GIVEN RECORDS:
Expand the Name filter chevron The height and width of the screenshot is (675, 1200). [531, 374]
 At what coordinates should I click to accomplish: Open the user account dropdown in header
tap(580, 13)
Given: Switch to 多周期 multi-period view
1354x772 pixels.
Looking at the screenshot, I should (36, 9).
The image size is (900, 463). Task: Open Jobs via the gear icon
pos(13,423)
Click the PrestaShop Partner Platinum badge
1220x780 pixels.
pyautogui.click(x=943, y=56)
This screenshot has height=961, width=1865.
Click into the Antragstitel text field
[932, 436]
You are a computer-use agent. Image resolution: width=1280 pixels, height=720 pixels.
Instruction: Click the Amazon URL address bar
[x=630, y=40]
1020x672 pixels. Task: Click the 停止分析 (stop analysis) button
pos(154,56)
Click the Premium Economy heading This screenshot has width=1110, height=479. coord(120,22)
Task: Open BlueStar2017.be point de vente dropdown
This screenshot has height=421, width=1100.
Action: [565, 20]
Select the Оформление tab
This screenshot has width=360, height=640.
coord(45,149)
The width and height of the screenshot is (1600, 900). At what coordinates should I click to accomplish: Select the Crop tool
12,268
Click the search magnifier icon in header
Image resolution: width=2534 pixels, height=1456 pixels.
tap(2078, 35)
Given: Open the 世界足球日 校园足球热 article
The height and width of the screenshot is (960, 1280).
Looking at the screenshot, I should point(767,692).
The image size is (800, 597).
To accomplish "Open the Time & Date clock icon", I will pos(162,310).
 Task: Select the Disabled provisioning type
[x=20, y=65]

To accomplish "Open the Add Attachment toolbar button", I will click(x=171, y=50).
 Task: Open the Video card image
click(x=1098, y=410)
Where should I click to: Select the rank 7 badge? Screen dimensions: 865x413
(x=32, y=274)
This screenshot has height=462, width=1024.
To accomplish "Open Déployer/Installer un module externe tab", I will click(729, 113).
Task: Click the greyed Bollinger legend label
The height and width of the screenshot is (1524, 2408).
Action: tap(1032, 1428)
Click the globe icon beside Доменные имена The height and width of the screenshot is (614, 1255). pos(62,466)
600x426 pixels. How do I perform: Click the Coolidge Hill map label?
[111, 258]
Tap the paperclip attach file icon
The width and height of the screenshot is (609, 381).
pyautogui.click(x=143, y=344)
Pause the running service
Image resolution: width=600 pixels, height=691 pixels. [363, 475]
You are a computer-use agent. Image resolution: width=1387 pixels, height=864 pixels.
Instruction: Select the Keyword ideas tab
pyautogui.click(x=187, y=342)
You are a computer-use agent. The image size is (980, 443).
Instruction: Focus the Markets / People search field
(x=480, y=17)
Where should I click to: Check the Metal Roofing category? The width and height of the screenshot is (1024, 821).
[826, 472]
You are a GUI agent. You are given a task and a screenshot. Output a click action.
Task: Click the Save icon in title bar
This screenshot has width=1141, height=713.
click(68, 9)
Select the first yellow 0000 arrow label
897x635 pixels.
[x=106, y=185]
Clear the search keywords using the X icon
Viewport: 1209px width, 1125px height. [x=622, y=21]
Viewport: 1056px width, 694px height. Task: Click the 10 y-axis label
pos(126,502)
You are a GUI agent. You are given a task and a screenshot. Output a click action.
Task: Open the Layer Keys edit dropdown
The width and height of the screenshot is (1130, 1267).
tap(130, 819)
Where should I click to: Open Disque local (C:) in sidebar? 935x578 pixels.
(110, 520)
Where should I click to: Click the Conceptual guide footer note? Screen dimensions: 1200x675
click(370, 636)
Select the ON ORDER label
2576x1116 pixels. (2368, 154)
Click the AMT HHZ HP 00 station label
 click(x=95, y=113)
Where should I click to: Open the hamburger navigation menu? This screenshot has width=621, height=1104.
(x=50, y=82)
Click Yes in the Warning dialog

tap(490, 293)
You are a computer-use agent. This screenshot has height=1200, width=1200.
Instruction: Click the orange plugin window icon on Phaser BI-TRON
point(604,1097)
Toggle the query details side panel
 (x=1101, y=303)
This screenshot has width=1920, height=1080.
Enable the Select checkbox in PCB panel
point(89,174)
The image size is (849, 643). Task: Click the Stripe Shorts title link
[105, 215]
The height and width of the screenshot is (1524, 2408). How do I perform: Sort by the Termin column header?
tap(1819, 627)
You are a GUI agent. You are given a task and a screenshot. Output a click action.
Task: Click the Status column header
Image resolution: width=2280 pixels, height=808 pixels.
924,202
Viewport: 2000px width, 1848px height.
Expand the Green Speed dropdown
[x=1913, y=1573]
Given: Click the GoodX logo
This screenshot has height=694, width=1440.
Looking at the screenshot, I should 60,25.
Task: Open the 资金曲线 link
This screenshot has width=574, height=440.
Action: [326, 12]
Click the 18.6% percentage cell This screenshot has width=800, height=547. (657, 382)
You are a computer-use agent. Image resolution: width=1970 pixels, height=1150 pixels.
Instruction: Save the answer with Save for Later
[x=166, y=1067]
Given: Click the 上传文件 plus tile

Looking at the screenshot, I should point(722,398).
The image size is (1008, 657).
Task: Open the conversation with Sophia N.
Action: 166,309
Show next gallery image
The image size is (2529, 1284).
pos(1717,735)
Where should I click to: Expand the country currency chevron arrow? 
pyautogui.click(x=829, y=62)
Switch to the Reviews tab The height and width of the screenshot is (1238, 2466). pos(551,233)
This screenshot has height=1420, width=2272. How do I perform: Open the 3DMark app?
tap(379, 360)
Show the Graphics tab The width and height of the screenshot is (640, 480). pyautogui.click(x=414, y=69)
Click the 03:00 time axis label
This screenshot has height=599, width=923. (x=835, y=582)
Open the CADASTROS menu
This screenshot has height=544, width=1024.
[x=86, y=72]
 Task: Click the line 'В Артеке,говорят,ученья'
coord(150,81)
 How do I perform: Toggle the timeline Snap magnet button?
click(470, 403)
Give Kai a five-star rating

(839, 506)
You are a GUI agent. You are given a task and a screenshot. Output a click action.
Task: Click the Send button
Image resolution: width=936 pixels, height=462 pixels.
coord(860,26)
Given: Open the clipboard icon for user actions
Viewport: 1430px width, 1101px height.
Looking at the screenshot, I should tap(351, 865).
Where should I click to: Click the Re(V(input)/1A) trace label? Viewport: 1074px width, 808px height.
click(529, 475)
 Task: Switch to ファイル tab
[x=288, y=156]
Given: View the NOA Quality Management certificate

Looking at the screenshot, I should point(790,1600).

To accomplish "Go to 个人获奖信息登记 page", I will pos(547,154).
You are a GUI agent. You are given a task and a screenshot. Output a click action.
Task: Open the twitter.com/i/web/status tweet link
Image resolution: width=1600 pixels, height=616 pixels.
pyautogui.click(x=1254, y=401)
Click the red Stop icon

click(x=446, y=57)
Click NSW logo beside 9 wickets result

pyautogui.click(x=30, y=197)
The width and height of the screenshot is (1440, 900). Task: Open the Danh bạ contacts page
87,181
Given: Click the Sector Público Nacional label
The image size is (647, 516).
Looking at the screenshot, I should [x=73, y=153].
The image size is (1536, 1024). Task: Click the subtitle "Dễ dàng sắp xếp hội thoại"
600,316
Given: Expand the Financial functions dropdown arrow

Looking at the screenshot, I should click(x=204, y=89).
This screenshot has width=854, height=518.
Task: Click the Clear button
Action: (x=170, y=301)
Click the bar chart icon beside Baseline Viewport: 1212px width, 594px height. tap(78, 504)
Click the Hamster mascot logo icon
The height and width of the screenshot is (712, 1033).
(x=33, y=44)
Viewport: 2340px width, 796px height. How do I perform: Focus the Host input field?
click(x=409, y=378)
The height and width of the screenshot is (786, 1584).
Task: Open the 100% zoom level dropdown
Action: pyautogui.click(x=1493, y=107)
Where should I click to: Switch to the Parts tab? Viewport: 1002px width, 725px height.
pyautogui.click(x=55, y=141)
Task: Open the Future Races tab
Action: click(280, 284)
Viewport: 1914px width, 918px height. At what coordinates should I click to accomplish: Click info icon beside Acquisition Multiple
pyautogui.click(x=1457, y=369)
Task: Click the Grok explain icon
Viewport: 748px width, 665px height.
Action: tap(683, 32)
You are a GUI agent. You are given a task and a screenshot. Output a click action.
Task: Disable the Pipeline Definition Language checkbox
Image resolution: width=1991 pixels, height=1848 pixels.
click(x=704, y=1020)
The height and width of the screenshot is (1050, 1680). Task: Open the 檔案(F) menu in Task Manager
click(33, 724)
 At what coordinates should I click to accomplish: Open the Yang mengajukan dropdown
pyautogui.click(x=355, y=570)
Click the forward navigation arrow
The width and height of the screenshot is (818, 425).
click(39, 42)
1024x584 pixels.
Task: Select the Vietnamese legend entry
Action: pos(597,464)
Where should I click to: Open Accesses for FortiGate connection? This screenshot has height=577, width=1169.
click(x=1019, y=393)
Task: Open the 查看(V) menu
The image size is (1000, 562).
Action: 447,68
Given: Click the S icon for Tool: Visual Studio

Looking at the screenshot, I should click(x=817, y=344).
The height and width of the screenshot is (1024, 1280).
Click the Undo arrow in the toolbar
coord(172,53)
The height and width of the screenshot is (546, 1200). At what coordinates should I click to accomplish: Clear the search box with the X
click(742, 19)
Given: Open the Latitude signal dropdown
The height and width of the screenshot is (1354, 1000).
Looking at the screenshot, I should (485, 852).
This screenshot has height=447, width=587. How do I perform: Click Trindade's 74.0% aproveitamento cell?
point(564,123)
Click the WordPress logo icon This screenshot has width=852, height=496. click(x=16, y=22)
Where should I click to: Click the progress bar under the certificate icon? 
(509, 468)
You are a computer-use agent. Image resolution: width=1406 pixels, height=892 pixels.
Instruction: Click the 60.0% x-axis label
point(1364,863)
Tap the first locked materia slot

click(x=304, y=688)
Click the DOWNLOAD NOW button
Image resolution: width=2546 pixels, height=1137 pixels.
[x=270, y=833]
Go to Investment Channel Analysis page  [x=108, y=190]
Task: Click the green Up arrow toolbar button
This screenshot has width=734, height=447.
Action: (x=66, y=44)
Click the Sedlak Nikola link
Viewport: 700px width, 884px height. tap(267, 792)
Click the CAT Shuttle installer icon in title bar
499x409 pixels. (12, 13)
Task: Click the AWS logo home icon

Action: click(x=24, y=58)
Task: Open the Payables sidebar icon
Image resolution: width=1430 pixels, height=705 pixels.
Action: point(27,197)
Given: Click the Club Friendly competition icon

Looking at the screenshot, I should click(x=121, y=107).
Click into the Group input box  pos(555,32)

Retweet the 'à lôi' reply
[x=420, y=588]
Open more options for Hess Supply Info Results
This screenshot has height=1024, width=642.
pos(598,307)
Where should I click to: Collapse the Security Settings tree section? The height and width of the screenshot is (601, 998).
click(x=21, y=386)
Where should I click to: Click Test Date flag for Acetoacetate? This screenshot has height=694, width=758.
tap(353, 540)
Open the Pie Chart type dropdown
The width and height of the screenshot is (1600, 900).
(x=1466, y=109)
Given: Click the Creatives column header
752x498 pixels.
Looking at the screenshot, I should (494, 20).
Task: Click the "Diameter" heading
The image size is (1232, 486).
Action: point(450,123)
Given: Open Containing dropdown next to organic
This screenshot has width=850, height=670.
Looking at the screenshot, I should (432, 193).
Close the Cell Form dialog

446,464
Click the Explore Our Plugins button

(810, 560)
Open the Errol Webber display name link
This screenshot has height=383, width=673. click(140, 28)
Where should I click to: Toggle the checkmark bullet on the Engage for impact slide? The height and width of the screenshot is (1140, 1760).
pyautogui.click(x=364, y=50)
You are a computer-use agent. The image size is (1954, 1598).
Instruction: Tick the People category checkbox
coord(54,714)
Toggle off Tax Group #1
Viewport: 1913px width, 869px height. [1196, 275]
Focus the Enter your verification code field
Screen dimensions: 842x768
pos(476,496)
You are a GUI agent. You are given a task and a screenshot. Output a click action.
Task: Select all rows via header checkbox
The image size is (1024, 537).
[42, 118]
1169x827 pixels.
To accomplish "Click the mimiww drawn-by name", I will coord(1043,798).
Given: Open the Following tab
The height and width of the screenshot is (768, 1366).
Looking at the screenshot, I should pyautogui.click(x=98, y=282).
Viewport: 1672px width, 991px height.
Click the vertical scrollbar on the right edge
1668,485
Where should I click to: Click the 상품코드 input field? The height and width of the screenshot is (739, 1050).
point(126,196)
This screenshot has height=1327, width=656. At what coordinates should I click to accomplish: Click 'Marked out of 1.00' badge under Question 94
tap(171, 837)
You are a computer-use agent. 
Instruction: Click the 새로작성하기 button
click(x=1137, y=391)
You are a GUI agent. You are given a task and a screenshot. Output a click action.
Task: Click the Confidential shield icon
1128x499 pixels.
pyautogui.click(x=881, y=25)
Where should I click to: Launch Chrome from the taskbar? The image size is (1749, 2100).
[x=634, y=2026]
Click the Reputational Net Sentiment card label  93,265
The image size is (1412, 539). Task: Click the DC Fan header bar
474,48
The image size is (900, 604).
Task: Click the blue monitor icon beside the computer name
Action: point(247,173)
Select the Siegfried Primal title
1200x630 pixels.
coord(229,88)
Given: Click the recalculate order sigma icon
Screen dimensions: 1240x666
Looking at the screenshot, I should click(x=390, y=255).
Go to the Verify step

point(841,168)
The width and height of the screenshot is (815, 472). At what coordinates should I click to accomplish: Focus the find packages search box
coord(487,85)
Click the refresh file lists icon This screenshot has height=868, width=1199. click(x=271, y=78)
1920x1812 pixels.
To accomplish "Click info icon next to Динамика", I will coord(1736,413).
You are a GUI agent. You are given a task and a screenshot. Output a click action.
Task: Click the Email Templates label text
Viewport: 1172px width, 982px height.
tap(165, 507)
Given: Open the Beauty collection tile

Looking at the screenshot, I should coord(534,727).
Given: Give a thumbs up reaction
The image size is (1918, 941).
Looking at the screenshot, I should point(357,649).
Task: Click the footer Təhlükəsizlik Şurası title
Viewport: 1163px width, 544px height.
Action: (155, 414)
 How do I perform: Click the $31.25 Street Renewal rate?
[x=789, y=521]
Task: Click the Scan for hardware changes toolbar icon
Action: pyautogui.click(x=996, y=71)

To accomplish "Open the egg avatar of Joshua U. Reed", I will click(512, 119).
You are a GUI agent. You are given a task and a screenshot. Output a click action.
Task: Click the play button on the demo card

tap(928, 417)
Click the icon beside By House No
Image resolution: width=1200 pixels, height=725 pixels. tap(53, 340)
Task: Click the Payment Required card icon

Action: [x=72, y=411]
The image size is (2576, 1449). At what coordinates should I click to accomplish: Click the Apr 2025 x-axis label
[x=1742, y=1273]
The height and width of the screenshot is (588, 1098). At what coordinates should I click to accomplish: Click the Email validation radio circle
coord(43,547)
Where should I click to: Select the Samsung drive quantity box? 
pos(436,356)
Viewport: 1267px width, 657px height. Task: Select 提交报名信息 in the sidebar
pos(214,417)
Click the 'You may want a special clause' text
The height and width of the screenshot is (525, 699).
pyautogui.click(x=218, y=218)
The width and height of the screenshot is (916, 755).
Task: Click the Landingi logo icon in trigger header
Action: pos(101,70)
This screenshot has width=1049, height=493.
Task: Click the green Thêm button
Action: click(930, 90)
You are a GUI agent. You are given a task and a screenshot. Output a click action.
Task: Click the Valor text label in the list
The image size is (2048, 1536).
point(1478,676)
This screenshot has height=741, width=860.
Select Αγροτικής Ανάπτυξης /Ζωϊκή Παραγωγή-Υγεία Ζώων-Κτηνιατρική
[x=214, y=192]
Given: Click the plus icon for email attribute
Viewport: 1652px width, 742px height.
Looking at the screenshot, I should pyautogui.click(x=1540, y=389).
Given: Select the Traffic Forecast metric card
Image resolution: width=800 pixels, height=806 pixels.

PROBLEM TO SOLVE: Can you recast the records above as a numbered list, starting at the line that contains "Go to Investment" and ending at the line that contains "Action: click(x=24, y=58)", with blank lines left out?

TASK OUTPUT:
1. Go to Investment Channel Analysis page  [x=108, y=190]
2. Task: Click the green Up arrow toolbar button
3. This screenshot has width=734, height=447.
4. Action: (x=66, y=44)
5. Click the Sedlak Nikola link
6. Viewport: 700px width, 884px height. tap(267, 792)
7. Click the CAT Shuttle installer icon in title bar
8. 499x409 pixels. (12, 13)
9. Task: Click the AWS logo home icon
10. Action: click(x=24, y=58)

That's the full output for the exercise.